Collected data
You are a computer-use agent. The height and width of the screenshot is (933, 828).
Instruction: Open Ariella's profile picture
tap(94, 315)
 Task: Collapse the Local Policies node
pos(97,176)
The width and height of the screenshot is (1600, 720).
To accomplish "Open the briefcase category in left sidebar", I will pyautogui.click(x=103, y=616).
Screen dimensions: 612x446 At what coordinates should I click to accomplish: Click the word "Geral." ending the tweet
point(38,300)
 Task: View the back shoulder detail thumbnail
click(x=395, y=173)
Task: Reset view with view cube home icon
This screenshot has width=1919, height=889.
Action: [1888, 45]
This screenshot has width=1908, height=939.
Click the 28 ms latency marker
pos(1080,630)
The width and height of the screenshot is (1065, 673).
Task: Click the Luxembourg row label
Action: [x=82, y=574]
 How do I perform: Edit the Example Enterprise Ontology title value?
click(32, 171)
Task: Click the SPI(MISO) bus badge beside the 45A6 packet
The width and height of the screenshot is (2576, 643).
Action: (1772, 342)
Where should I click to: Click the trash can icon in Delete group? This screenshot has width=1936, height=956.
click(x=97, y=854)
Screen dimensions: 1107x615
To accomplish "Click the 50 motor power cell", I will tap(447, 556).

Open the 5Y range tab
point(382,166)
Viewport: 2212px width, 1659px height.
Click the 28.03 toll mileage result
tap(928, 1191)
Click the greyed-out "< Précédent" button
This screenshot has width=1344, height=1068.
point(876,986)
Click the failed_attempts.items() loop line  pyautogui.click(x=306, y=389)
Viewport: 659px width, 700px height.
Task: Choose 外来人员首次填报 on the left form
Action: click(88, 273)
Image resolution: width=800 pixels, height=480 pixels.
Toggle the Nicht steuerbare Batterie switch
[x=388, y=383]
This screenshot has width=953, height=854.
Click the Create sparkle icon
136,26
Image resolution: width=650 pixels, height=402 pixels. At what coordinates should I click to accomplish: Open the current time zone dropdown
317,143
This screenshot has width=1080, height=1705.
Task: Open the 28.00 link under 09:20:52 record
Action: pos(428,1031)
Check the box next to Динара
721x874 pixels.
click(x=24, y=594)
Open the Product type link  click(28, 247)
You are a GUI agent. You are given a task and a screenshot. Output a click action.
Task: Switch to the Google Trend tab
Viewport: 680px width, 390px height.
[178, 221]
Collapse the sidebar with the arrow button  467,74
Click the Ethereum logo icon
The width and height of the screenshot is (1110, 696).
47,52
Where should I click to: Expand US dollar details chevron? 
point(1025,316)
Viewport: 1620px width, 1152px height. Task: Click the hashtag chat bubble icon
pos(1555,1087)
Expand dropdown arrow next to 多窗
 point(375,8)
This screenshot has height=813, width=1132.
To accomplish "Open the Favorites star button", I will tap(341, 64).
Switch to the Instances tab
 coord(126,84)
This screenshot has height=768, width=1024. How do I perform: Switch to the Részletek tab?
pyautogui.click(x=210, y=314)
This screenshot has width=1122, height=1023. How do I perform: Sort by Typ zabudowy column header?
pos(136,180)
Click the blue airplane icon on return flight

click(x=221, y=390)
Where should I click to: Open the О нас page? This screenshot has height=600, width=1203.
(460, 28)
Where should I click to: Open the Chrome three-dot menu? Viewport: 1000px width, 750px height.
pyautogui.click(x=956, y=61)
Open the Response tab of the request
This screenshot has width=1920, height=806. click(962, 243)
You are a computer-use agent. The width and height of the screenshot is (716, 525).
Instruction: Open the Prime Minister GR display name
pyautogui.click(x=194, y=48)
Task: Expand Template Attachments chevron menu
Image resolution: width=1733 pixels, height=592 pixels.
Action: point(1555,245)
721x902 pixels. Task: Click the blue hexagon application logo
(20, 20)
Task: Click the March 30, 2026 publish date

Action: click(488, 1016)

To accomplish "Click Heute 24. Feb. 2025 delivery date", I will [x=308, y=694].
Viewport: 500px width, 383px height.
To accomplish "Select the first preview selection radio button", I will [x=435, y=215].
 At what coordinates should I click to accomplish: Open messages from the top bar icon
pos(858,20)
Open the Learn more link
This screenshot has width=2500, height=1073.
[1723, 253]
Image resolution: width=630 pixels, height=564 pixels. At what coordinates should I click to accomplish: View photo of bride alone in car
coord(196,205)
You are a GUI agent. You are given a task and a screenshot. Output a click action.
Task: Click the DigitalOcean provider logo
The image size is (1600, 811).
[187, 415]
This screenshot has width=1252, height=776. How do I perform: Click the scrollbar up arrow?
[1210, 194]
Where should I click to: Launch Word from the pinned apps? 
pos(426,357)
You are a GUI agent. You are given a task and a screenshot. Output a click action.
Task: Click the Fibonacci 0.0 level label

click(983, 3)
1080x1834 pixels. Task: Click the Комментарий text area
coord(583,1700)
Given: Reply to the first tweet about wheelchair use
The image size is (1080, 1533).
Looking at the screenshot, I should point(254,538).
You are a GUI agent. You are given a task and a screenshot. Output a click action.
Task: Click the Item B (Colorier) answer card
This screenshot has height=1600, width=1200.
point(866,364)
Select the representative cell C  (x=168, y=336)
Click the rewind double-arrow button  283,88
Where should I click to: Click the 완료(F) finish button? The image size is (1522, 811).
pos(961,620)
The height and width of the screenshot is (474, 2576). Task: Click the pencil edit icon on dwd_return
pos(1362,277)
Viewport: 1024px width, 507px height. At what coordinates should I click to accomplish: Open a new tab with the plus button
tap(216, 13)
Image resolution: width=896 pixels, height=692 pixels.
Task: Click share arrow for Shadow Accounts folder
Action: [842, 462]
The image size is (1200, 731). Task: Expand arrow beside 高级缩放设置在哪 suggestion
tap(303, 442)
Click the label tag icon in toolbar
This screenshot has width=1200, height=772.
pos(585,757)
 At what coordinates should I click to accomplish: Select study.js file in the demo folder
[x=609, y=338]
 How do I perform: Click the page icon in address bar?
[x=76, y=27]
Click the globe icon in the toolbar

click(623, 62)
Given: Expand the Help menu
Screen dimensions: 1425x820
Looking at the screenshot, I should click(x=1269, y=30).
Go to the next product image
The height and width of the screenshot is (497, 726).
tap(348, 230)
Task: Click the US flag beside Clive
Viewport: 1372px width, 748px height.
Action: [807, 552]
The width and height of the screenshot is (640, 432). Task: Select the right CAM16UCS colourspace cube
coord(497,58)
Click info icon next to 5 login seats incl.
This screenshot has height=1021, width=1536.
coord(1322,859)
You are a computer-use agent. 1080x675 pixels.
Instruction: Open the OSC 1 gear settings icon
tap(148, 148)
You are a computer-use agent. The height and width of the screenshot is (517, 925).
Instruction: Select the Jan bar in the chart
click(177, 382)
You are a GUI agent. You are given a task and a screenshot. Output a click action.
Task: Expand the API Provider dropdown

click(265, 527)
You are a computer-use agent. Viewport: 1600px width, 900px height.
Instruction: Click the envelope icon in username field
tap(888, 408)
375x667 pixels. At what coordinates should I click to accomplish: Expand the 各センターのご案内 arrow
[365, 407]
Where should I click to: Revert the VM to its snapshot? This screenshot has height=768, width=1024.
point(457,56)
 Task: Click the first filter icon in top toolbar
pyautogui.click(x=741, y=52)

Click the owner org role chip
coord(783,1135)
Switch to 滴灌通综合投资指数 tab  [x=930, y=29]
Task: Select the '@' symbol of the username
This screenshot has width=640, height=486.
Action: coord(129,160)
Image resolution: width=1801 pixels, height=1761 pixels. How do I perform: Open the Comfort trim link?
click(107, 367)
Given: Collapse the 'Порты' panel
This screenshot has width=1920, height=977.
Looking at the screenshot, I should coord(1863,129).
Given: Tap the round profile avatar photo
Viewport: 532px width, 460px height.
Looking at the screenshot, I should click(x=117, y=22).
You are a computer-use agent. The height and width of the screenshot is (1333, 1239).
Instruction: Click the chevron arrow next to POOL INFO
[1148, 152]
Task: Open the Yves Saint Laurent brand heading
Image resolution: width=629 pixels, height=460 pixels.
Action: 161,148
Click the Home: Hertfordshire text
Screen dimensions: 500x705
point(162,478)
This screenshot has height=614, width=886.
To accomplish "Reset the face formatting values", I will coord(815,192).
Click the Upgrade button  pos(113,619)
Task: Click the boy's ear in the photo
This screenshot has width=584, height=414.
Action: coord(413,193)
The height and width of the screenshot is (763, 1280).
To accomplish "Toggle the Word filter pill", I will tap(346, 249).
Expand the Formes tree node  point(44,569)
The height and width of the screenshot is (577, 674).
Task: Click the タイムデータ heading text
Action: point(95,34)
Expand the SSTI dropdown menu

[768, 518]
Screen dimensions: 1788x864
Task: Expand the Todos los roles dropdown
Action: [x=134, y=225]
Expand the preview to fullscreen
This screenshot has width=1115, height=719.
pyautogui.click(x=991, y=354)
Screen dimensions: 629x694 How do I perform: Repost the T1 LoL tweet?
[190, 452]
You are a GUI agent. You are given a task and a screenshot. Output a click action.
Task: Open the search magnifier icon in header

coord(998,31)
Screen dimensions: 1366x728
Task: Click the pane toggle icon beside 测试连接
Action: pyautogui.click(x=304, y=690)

#### What you will do:
If a line in the records above has the word "Reset", copy it.

#### Exercise response:
Task: Reset view with view cube home icon
To accomplish "Reset the face formatting values", I will coord(815,192).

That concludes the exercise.